Mechanistic interpretability on texts about human greatness, biographies, speeches, and philosophy, using a frozen Meta Llama 3 8B model, sparse autoencoders (SAEs) on residual-stream activations, and activation patching / circuit-style analysis in the spirit of frontier interpretability work (e.g. sparse features, causal interventions).

The scientific bet: train an SAE on internal activations elicited by “greatness-dense” public-domain text, then interpret which latent features fire and how patching changes behavior, turning “greatness” from a vague label into testable hypotheses about representations and circuits.


Status (what exists vs planned)

Area Status
Chunk 1 — Data ingestion Implemented: src/data_pipeline.py
Chunk 2 — Activation harvester Planned (src/activation_harvester.py)
Chunk 3 — SAE architecture Planned (src/sae_model.py)
Chunk 4 — SAE training Planned (src/sae_trainer.py)
Chunk 5 — Feature interpretation Planned (src/interpreter.py)
Activation patching scaffold Implemented (baseline sweep): src/patching_engine.py

Upcoming: Data Curation (Apr 8-12)

This week focuses on expanding the data corpus beyond the initial Carnegie autobiography. I'll curate a "greatness-dense" dataset from primary sources of 15 exceptional historical and contemporary figures I will call "characters." These characters represent diverse domains of human achievement, providing rich text for training sparse autoencoders on greatness representations.

Core Characters:

  • Winston Churchill
  • Thomas Jefferson
  • George Washington
  • Leo Tolstoy
  • Voltaire
  • Charles Darwin
  • Mahatma Gandhi
  • Ralph Waldo Emerson
  • Samuel Pepys
  • Eleanor Roosevelt
  • Warren Buffett
  • Ulysses S. Grant
  • Benjamin Franklin
  • Oprah Winfrey
  • Naval Ravikant

Plan:

  • Develop a scraper script (src/data_scraper.py) to download top 3 primary sources per character (45 total) from public-domain archives like Project Gutenberg and Archive.org.
  • Handle manual collection for licensed or modern sources (e.g., Buffett letters, Oprah transcripts).
  • Store raw text directly to my external hard drive with metadata tracking.
  • Validate integrity and estimate ~50GB total corpus.
  • Output: cleaned and tokenized chunks ready for activation harvesting.

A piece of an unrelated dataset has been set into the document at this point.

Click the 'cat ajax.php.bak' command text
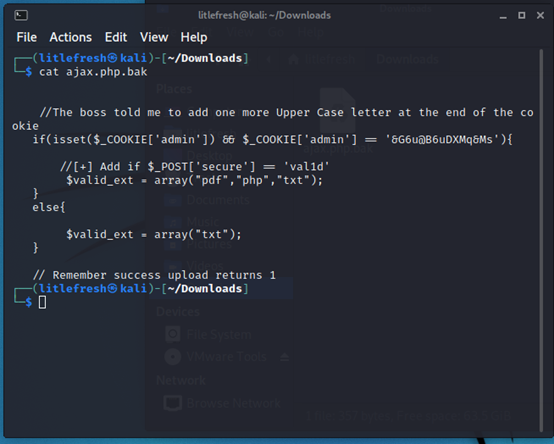The image size is (554, 444). [x=93, y=72]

Planned pipeline (five chunks)

Work is intended to proceed chunk by chunk with validation before scaling on GPU.

  1. Raw data ingestion — Pull public-domain text (Project Gutenberg), clean boilerplate, tokenize with the same tokenizer as Llama 3 8B, emit fixed-length windows (currently 256 tokens) for batching. Output: data/raw/ (e.g. chunked .pt with input_ids + metadata).

  2. Activation harvester — Load Llama 3 8B via TransformerLens (HookedTransformer), run chunks through the frozen model, record residual activations at a chosen layer (e.g. mid-depth hook_resid_post). Output: results/activations/ (large .pt shards; batched to avoid OOM on A100-class GPUs).

  3. SAE architecture — Encoder (linear → nonlinearity), wide latent (typically several× d_model), decoder (linear). Losses: MSE reconstruction + L1 sparsity on latents.

  4. SAE training — Train on harvested activations with Adam; checkpoint to results/models/ (e.g. sae_weights.pth).

  5. Interpretation — For text snippets: forward through LLM → layer activation → SAE encode → top-k latent features; correlate spikes with text; optional mining of max-activating examples from stored activations.

Patching (parallel track): src/patching_engine.py already runs a full-layer sweep of residual patching between a matched-length target vs baseline prompt pair (greatness / composure themed). Next step is to attach a metric (e.g. logit difference on contrast tokens) rather than only confirming hooks run.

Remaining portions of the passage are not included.